* _WHAT IS EXPECTED_: Give back each entry unchanged, minus pictures.

RECORD SET below:

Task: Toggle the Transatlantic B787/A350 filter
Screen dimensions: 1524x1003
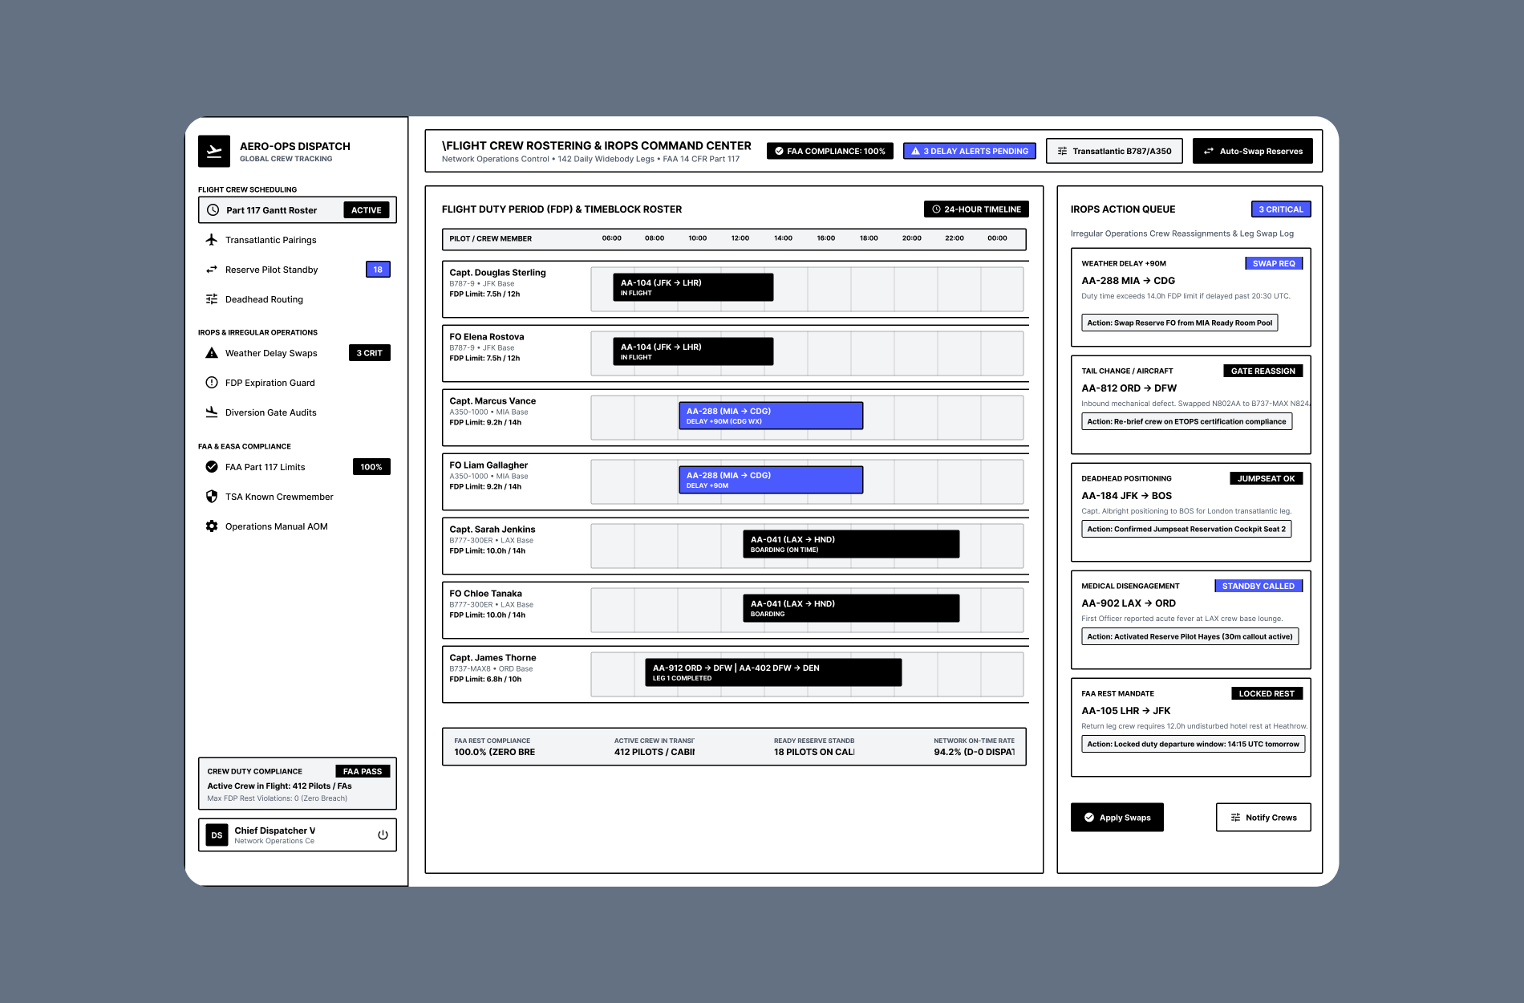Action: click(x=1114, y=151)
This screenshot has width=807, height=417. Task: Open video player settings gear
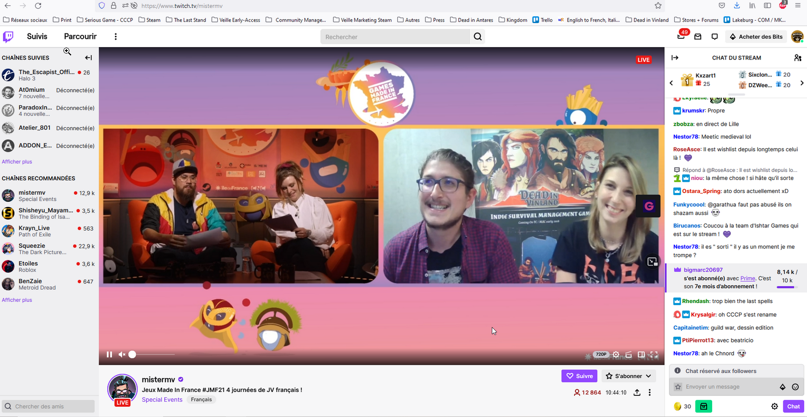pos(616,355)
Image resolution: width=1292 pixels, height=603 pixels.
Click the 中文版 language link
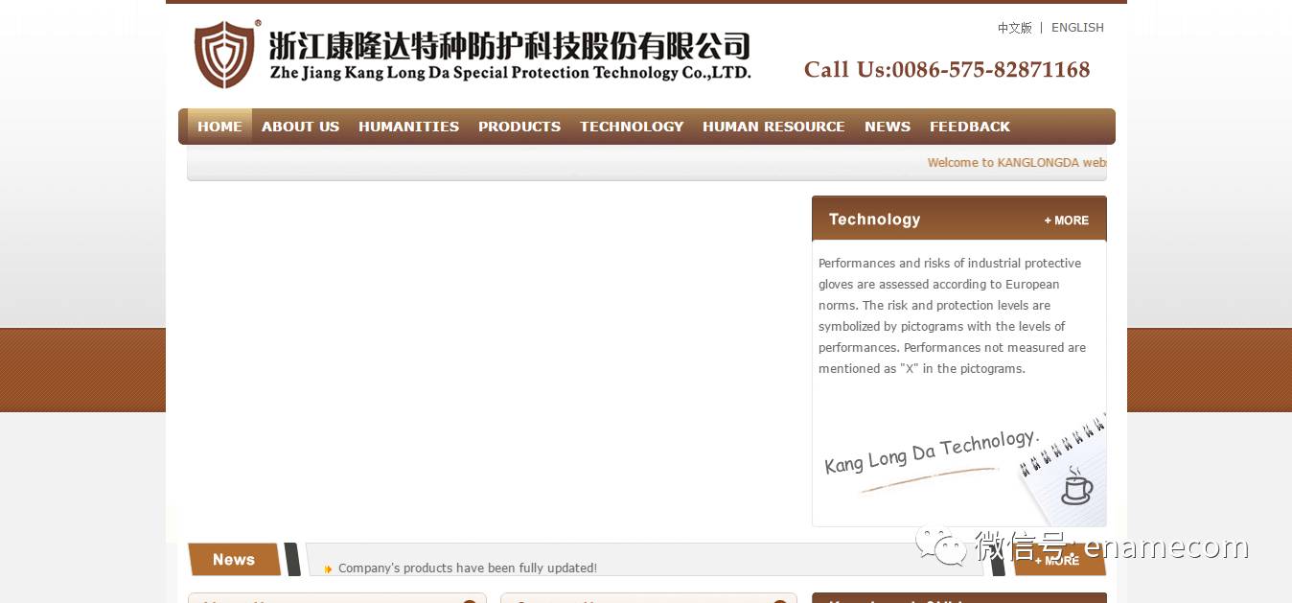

End of RECORD SET.

* _WRITTEN ANSWER_:
Task: Toggle the Transatlantic B787/A350 filter
Screen dimensions: 1524x1003
Action: click(x=1114, y=151)
This screenshot has width=807, height=417. Task: Open video player settings gear
pos(616,355)
Image resolution: width=1292 pixels, height=603 pixels.
Click the 中文版 language link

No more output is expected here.